Esa noche borrascosa, los rayos recorrían el cielo aullando como perros salvajes, como las grietas del desdén recorrían mi pecho, anunciando un violento aguacero que al final no llegó. Busqué refugio entre las profundas raíces de un árbol y usando una piedra como almohada, traté de dormir. Pero esa noche luché, alguien vino y luchó conmigo hasta el amanecer. Viendo que no me podía vencer, hundió su dedo en mi corazón y me lo dislocó. Caí, pero me aferré a su cintura con mis brazos y le impedí marcharse.

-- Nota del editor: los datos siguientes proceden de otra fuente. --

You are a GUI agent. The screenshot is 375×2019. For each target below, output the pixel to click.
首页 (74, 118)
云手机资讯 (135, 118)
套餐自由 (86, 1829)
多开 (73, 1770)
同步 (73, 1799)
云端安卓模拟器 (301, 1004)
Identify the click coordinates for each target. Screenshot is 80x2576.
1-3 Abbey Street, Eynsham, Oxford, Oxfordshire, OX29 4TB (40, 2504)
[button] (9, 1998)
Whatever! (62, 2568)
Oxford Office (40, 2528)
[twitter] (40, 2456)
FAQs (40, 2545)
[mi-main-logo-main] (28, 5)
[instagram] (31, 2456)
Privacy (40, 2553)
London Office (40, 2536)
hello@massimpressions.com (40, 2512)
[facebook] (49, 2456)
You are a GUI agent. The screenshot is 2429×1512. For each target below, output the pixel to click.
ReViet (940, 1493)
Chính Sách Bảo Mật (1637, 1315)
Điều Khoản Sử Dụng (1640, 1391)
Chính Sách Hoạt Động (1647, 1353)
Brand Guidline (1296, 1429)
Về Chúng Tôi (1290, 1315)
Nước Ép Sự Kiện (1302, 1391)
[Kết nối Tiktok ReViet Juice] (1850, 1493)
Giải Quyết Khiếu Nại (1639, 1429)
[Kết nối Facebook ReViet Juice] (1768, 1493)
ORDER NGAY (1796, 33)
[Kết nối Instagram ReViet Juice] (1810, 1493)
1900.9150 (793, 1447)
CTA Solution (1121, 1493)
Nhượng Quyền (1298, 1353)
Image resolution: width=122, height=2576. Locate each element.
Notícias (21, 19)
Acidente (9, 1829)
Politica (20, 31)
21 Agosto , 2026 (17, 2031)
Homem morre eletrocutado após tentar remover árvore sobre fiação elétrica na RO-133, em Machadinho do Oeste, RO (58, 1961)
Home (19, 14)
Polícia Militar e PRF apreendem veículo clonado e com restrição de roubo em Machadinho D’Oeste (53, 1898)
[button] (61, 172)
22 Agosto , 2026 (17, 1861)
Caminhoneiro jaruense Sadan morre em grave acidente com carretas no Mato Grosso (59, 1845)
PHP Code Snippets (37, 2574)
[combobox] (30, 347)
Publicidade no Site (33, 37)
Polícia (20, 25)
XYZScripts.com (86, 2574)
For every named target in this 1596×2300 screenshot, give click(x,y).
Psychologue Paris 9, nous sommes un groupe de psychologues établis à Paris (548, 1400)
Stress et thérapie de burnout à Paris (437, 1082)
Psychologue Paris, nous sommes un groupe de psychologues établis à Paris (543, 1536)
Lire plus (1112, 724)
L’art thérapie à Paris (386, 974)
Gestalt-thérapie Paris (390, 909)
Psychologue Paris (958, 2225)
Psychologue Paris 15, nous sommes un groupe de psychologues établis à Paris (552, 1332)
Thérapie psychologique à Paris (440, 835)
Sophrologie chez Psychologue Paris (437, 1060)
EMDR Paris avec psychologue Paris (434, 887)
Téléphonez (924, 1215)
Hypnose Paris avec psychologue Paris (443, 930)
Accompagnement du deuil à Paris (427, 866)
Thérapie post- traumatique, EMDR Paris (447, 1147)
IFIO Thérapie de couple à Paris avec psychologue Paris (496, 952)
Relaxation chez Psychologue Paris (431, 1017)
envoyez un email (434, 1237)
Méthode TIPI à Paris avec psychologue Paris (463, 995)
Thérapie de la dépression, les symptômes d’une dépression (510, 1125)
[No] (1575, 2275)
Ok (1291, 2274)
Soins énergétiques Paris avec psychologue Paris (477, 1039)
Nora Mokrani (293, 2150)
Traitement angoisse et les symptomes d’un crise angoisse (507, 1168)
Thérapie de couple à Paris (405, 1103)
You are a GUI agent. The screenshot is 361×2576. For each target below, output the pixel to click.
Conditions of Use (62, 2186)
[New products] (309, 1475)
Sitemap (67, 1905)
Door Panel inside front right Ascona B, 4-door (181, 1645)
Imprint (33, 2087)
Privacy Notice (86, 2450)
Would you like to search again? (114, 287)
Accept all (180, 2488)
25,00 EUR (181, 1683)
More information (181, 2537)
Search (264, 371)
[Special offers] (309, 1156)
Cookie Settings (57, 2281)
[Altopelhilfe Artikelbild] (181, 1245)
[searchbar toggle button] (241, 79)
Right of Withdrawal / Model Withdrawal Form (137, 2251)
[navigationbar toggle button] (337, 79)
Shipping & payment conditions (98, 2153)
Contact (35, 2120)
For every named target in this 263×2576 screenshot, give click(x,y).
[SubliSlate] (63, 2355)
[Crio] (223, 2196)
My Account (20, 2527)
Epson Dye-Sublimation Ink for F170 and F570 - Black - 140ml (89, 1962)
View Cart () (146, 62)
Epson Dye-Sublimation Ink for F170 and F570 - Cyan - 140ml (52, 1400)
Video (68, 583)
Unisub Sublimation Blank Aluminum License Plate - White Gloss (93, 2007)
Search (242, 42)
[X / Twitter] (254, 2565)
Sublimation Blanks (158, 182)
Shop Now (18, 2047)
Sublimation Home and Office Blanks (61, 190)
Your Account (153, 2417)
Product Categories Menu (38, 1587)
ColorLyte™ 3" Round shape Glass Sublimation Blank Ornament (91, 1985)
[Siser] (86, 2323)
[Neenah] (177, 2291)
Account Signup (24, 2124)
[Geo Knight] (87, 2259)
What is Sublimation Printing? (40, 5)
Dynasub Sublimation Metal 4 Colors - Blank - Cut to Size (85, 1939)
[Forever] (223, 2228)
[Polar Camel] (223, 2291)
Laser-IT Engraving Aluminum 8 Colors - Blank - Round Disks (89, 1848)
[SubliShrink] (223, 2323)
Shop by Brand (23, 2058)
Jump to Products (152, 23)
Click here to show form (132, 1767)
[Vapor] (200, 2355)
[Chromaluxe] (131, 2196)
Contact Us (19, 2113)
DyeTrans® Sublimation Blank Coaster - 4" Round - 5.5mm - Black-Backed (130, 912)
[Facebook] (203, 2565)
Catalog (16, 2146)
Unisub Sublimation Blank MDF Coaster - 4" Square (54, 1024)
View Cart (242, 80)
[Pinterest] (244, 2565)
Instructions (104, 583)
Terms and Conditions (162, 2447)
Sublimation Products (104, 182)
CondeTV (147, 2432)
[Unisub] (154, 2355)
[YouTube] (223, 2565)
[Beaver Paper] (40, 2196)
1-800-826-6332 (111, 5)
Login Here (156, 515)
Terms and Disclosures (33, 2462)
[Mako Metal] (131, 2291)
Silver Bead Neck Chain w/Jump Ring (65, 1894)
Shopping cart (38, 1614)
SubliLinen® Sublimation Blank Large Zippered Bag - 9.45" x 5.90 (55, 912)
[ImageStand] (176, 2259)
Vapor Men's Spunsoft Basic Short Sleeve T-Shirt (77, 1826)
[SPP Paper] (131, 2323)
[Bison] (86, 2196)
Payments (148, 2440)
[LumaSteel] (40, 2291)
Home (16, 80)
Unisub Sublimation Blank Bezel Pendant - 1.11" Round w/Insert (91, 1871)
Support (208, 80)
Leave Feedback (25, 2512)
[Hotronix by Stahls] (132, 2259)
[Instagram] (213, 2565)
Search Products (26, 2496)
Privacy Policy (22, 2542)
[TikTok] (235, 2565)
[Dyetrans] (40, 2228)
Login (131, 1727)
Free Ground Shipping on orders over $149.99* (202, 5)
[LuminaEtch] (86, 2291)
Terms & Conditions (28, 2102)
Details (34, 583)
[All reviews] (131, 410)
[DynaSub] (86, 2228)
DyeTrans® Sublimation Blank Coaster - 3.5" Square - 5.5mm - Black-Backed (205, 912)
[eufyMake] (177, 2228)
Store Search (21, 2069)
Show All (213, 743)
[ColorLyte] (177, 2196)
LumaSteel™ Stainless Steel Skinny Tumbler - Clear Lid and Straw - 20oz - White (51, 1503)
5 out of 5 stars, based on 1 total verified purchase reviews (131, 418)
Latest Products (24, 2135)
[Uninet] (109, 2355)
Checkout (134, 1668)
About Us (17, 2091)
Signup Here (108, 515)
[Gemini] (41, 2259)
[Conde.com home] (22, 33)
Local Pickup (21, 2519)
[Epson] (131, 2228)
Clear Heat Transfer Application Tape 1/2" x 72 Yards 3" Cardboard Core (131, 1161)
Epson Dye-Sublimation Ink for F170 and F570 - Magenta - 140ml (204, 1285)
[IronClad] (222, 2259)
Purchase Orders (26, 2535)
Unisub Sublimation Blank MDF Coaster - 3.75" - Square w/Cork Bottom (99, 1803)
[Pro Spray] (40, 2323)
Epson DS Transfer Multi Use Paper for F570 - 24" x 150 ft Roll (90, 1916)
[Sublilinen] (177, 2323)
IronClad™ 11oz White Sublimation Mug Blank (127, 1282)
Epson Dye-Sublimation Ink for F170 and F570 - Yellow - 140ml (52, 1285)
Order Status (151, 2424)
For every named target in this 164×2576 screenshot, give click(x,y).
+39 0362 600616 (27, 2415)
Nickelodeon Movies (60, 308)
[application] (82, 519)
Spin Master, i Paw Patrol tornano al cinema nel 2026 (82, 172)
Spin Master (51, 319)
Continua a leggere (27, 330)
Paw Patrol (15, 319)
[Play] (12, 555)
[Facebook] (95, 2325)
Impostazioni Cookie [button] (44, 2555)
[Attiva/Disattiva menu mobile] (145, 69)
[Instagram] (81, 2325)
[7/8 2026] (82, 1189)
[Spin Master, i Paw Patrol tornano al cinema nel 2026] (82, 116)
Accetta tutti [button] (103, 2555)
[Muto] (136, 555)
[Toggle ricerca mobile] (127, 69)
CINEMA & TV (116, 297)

—Ya va a amanecer y eso no te conviene. Tengo que irme.—
—No te dejaré marchar hasta que me digás que me amás.—
—¿Cuál es tu nombre?—
—Lo sabés muy bien.—
—En adelante ya no tendrás nombre, porque esta noche has luchado contra el mundo y conmigo y no has sido vencido.—
—No es justo. ¿Cómo viviré en el mundo sin él? Por lo menos decime cuál es el tuyo verdadero.—
—¿Qué clase de pregunta es ésa?— dijo, mientras el alba rompía y posó su mano en mi frente; me mandó a callar, mis ojos se nublaron y me desmoroné y tinieblas horribles me envolvieron.
Desperté minutos después. Miré el sol surgir entre las montañas de insoportable verdor. Me di cuenta de algo mientras lo hacía.